An estimated 1.3 billion people, approximately one-fifth of the world's population, lack access to electricity at home, and the vast majority of these people live in rural areas of Sub-Saharan Africa and South Asia.
Renewable and clean energy in its different forms has become a necessity in today's developing world. One of the key indicators for development in any country or region is access to affordable and clean energy and has also been included among the global Sustainable Development Goals, at number seven (7).
Despite the provision of affordable modern energy and energy services being highly regarded as catalysts for economic development, improving people's livelihoods, and promoting sustainable development, it has been noted that access to modern energy and energy services is limited in many developing countries. An estimated 1.3 billion people, approximately one-fifth of the world's population, lack access to electricity at home, and the vast majority of these people live in rural areas of Sub-Saharan Africa and South Asia.
In Uganda similarly, we have one of the lowest per capita electricity consumption rates in the world with 215 kWh per capita per year (Sub-Saharan Africa's average: 552 kWh per capita, World average: 2,975 per capita). Generation capacity is dominated by hydropower, supported by heavy fuel oil and biomass cogeneration power plants, leaving out a vast population that is off-grid in terms of electricity distribution, whilst the electricity demand is growing at an annual rate of 10-12 per cent.
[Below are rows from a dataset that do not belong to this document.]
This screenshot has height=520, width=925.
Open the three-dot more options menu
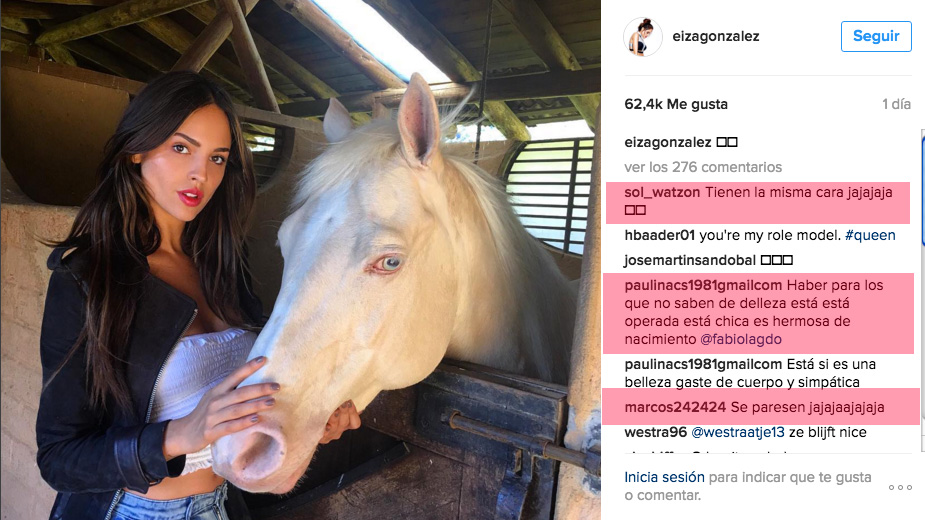coord(900,487)

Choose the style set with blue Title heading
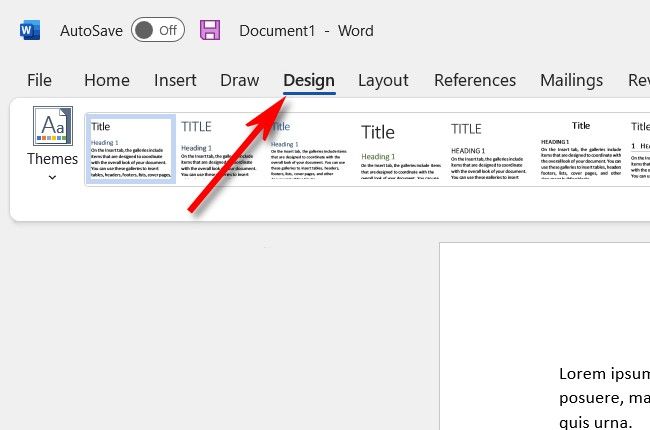point(309,149)
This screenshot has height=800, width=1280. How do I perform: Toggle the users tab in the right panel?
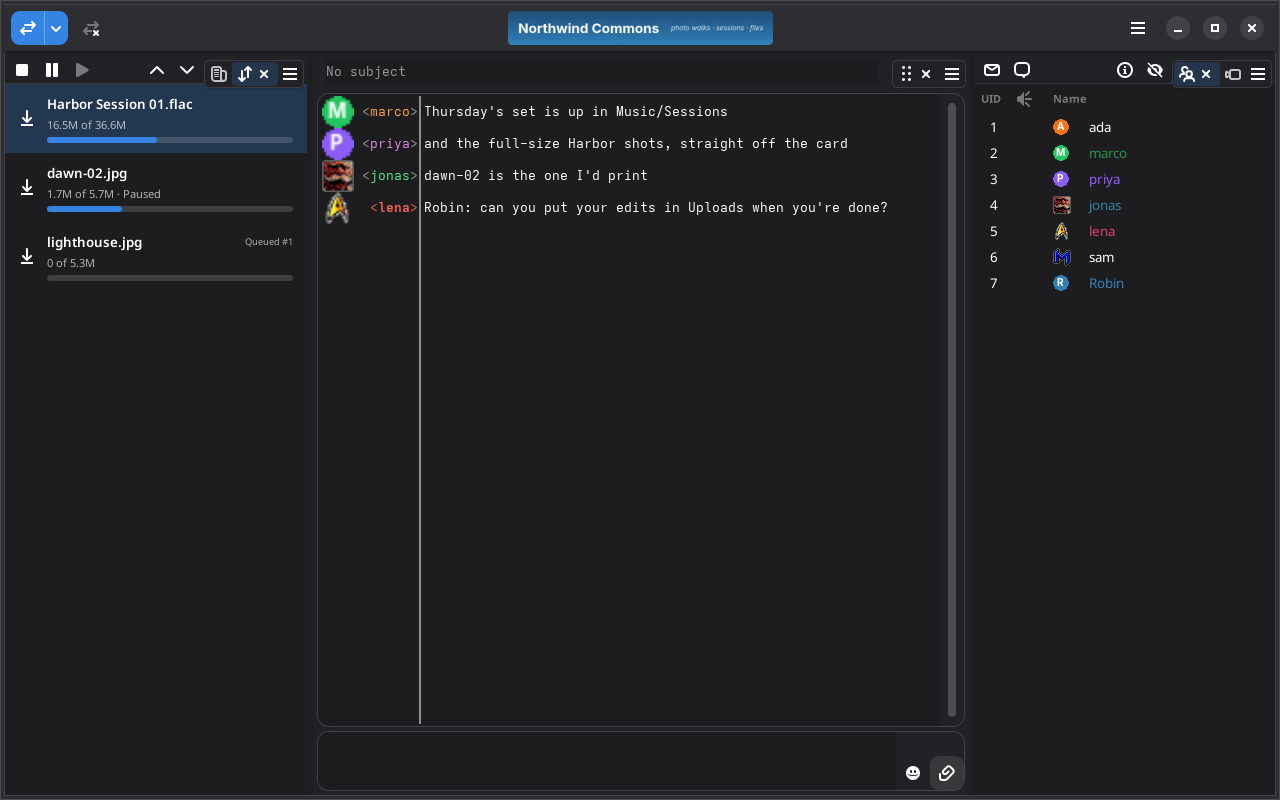click(1187, 74)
A question to ponder on is; could renewable sources be the biggest change factor for this need considering Uganda is richly endowed with renewable energy resources for energy production? The fairly well-distributed energy resources in the country including; hydropower, biomass, solar, geothermal, peat, and fossil fuels. Biomass is the predominant type of energy and accounts for 94% of the total energy consumption in the country, followed by Hydropower, Solar, Wind, and Geothermal. These, although affordable, the initial cost of acquiring equipment and installation or connection is high, which explains why the biggest part of our population is still living in darkness and using traditional methods for lighting especially kerosene or candles.
Centenary Bank, through its CenteSolar Loan, Power Connection Loan, and Improved Institutional Cooking Stoves, aims to provide short term financing for the purchase of solar equipment and electricity installations for residential and commercial premises at affordable interest rates.
This financing may go for as low as 15% per annum and for a period of a maximum of 5 years with flexible payment installments.
To be able to afford the initial cost of acquiring renewable and safe energy, there is a need for access to affordable and flexible financing opportunities as an important means to facilitate the purchase of equipment and pay for installation, connection, and maintenance services. Opportunities as above are made possible by the government of Uganda through foreign funding and technical assistance from the Uganda Rural Electrification Agency and Uganda (REA) Energy Credit Capitalization Company, which work closely with different financial institutions like Centenary Bank to design specific Renewable Energy Loan Products to mitigate this problem.
These solutions are meant to improve the living conditions of the population that is off-grid with hydropower electricity and also families that are unable to meet the high taxable monthly electricity bills that are required to sustain the electrification of their premises, making solar and others the next best alternative. Solar power provides the much-needed light for the rural micro-enterprises and homes hence providing longer hours for business and home activities like studying. It also improves access to information in rural areas through mobile phones, chargeable radios, and television as well as safety by reducing fire incidents and respiratory illnesses that are due to smoke inhalation from using firewood or kerosene stoves for lighting.
Therefore, investing and wide deployment in alternative sources of energy will go a long way in solving the long-term energy needs of the country, particularly focusing on solar, wind, geothermal, and biomass. Equally important, access to affordable financing needs for low-income masses is essential to leading Uganda towards a fully electrified nation for its citizens.
The writer is the Manager of Housing and Salary Business at Centenary Bank.